Work instruction:
Treat the line containing "Task: Click the 04/11 x-axis date label" as the last one, and return every line exactly from the first line of the material below up to it.

Provided records:
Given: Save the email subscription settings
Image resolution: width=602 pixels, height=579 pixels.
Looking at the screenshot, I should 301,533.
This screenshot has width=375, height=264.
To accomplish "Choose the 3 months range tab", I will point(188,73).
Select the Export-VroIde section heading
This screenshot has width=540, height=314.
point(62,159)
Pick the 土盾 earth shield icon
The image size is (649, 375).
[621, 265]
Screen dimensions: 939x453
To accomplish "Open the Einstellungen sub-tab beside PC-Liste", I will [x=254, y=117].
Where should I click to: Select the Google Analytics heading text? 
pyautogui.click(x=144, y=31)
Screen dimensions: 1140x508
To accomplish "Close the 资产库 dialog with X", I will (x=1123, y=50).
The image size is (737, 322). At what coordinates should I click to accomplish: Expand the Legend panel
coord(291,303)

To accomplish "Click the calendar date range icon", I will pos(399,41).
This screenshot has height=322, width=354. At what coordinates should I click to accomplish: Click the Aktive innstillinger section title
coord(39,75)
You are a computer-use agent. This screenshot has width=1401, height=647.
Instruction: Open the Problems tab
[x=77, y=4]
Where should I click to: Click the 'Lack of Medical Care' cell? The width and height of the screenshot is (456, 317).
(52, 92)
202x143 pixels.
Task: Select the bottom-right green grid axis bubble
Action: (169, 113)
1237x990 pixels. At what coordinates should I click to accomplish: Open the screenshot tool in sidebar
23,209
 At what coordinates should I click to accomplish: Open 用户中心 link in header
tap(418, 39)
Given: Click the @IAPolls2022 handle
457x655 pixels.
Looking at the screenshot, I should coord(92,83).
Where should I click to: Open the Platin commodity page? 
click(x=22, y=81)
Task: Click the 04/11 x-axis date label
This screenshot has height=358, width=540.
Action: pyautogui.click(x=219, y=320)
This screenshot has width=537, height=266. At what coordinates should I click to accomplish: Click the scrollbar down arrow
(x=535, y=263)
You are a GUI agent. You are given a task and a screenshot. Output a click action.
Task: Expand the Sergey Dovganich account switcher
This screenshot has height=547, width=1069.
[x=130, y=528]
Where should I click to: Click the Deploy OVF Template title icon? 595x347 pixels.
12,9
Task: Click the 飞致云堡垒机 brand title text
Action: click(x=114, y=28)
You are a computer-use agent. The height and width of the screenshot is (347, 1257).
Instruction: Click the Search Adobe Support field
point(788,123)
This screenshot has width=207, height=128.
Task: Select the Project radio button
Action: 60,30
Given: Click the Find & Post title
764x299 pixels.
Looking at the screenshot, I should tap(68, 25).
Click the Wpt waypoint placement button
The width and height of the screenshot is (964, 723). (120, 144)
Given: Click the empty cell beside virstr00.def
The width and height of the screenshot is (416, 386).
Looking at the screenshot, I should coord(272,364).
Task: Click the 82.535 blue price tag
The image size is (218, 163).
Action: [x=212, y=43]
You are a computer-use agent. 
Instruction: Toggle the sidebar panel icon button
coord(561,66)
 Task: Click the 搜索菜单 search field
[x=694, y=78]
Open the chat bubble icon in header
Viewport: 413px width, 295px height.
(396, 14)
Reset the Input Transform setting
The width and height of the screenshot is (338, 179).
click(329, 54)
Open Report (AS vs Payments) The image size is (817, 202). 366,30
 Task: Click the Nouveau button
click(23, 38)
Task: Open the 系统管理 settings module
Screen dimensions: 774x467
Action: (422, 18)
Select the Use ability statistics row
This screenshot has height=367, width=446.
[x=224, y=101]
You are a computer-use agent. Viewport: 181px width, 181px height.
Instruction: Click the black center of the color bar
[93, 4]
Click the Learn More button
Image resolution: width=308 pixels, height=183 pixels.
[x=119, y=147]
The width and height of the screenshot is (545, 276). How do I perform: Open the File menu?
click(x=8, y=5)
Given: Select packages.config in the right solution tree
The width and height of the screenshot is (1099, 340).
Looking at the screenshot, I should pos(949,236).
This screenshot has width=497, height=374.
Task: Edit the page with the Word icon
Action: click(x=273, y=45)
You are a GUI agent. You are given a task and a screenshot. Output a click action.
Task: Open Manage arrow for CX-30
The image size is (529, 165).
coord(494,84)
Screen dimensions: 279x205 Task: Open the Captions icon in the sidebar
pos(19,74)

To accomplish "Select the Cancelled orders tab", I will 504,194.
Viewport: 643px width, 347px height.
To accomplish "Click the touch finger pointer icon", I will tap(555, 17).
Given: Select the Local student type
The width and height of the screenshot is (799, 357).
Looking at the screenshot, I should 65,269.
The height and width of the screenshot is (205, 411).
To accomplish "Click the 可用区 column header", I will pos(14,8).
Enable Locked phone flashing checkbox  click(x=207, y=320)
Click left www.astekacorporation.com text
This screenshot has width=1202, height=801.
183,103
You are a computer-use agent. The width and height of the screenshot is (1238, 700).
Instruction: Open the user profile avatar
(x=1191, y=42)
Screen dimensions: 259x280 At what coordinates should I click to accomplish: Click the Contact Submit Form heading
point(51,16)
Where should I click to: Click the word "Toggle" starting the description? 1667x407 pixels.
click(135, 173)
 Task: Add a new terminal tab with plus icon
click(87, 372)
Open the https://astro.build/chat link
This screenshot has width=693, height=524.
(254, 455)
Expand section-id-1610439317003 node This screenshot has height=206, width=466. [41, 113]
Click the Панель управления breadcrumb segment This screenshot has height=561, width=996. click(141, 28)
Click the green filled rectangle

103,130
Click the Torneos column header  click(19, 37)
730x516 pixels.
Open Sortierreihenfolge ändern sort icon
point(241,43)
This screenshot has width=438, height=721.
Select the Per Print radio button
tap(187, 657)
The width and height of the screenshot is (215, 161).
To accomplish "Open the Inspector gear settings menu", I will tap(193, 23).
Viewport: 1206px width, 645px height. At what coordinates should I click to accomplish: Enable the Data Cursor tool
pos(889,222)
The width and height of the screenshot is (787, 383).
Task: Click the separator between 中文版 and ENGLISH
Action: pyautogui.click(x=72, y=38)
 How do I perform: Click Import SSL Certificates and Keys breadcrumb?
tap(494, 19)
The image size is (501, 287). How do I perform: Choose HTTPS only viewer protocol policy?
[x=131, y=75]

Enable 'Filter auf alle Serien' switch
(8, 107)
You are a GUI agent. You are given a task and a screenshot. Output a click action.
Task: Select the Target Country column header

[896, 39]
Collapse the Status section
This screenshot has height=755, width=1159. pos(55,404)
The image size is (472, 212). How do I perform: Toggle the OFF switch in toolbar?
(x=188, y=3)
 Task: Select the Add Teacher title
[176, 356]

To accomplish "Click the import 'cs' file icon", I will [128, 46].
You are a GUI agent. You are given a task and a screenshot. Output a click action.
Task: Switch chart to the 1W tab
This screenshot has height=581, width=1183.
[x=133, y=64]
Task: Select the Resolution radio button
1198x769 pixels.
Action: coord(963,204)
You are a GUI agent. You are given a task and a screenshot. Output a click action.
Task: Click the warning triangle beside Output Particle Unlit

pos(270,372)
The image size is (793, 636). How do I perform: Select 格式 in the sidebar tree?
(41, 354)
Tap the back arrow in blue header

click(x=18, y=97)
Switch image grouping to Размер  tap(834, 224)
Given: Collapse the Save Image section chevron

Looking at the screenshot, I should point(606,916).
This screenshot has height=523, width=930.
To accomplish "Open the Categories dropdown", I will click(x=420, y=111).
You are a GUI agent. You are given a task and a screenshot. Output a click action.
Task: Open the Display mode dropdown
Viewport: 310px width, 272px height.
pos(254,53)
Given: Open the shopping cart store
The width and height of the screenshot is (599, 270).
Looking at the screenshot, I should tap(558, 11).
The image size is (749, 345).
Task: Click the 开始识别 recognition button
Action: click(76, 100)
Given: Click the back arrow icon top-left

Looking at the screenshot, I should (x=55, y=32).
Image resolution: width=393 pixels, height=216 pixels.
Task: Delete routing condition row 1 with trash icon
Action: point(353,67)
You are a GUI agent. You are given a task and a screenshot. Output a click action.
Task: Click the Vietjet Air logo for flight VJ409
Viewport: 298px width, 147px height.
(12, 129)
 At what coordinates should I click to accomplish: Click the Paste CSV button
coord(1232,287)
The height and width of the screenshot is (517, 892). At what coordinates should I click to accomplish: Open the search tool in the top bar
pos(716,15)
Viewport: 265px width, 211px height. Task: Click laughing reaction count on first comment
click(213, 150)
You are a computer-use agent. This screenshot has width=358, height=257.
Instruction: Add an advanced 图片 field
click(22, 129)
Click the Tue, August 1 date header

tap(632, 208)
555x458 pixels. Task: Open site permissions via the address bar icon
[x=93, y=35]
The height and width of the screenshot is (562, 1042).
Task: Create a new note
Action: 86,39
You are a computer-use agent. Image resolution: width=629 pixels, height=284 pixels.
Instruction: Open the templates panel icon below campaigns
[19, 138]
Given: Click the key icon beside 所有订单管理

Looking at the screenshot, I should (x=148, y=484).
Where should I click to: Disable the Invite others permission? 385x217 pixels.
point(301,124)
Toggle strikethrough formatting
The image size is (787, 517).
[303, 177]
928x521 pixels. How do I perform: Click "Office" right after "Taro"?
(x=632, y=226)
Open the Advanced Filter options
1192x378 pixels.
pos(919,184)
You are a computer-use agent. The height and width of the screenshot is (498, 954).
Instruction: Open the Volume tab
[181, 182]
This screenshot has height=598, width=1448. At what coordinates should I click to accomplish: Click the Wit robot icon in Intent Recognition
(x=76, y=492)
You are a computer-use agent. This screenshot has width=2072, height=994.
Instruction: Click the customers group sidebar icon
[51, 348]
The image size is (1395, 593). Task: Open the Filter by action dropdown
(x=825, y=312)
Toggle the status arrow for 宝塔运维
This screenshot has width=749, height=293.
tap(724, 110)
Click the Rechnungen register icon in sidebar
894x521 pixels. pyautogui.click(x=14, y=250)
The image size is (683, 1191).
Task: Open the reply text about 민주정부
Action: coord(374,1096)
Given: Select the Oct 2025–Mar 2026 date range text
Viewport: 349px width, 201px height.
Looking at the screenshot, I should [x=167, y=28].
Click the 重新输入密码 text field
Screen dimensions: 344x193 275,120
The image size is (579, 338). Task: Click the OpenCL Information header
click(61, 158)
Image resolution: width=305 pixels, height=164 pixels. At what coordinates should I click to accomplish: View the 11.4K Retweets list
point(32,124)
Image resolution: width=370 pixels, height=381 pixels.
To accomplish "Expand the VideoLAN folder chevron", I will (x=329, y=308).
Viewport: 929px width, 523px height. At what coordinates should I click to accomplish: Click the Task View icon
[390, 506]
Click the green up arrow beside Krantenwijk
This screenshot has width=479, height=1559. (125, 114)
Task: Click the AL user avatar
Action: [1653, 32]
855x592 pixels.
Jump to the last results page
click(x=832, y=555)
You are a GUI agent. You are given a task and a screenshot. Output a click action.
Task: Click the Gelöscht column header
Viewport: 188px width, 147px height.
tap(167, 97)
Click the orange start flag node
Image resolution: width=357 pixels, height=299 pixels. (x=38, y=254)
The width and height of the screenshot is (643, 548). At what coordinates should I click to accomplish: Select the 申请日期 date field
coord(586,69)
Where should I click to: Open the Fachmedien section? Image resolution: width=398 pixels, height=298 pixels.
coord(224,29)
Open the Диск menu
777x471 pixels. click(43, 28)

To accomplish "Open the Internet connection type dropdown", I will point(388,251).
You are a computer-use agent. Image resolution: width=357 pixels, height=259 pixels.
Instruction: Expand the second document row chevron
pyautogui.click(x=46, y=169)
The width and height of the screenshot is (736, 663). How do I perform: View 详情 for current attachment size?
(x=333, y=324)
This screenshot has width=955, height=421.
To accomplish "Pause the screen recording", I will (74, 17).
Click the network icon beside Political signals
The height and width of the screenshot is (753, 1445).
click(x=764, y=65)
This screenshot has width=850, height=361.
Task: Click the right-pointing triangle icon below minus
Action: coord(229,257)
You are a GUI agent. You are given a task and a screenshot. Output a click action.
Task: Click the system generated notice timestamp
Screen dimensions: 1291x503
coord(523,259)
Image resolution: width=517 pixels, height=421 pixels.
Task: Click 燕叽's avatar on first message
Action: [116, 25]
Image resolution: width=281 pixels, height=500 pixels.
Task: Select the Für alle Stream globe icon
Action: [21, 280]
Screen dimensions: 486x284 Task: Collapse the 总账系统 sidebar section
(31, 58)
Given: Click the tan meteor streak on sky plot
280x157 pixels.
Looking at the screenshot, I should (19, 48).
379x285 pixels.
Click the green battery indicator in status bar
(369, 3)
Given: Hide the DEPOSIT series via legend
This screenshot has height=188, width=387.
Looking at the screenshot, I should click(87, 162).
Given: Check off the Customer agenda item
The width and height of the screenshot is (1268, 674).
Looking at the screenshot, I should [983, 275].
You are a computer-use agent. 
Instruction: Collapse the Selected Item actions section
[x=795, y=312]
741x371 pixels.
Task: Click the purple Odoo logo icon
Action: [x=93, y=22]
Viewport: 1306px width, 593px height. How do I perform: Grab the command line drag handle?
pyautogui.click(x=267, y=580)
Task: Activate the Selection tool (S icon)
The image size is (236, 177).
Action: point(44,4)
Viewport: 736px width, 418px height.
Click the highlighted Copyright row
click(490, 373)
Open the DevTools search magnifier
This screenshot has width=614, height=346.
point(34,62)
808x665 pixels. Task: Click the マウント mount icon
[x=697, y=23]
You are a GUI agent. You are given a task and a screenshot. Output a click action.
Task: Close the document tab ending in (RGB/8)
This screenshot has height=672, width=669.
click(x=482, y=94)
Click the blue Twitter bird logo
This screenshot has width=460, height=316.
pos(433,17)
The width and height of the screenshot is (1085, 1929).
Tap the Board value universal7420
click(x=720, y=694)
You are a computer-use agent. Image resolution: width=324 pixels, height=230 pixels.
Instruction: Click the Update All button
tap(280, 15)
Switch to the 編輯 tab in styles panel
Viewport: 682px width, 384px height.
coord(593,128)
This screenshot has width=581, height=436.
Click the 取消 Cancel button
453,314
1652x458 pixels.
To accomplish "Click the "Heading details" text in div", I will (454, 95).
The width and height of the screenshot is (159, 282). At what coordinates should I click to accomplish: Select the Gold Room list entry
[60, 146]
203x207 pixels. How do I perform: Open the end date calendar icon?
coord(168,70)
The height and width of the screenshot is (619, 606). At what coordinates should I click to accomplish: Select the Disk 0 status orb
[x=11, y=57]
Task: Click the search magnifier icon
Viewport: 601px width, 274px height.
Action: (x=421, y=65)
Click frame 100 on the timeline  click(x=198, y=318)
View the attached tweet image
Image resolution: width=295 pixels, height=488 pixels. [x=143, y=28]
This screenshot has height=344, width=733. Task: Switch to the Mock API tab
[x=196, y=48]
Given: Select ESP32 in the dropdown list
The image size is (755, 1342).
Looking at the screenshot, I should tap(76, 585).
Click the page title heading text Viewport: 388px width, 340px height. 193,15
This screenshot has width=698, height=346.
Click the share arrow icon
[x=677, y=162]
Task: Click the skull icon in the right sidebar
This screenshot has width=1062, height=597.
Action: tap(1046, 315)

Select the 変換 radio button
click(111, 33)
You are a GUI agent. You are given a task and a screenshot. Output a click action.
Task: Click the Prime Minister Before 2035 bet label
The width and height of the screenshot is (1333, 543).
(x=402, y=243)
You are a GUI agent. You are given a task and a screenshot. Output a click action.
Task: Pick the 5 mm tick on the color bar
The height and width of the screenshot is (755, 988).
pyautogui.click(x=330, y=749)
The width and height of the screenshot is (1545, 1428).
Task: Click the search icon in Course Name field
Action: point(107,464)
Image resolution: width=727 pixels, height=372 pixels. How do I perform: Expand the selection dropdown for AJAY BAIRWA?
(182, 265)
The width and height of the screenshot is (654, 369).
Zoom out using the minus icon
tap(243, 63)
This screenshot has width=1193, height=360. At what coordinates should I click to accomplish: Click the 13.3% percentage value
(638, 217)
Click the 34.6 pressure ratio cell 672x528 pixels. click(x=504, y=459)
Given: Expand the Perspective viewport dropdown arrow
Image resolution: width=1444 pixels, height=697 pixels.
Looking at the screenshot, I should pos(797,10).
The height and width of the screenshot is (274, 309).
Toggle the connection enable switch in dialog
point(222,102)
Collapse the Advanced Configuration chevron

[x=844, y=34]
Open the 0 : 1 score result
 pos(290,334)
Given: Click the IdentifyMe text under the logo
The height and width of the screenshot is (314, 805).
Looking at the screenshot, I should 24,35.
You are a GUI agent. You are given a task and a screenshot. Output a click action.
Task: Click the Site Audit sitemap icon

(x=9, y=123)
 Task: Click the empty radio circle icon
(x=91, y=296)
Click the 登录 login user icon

Expected answer:
Given: Save the email subscription settings
Image resolution: width=602 pixels, height=579 pixels.
Looking at the screenshot, I should 301,533.
This screenshot has width=375, height=264.
To accomplish "Choose the 3 months range tab", I will point(188,73).
Select the Export-VroIde section heading
This screenshot has width=540, height=314.
point(62,159)
Pick the 土盾 earth shield icon
The image size is (649, 375).
[621, 265]
Screen dimensions: 939x453
To accomplish "Open the Einstellungen sub-tab beside PC-Liste", I will [x=254, y=117].
Where should I click to: Select the Google Analytics heading text? 
pyautogui.click(x=144, y=31)
Screen dimensions: 1140x508
To accomplish "Close the 资产库 dialog with X", I will (x=1123, y=50).
The image size is (737, 322). At what coordinates should I click to accomplish: Expand the Legend panel
coord(291,303)

To accomplish "Click the calendar date range icon", I will pos(399,41).
This screenshot has height=322, width=354. At what coordinates should I click to accomplish: Click the Aktive innstillinger section title
coord(39,75)
You are a computer-use agent. This screenshot has width=1401, height=647.
Instruction: Open the Problems tab
[x=77, y=4]
Where should I click to: Click the 'Lack of Medical Care' cell? The width and height of the screenshot is (456, 317).
(52, 92)
202x143 pixels.
Task: Select the bottom-right green grid axis bubble
Action: (169, 113)
1237x990 pixels. At what coordinates should I click to accomplish: Open the screenshot tool in sidebar
23,209
 At what coordinates should I click to accomplish: Open 用户中心 link in header
tap(418, 39)
Given: Click the @IAPolls2022 handle
457x655 pixels.
Looking at the screenshot, I should coord(92,83).
Where should I click to: Open the Platin commodity page? 
click(x=22, y=81)
Task: Click the 04/11 x-axis date label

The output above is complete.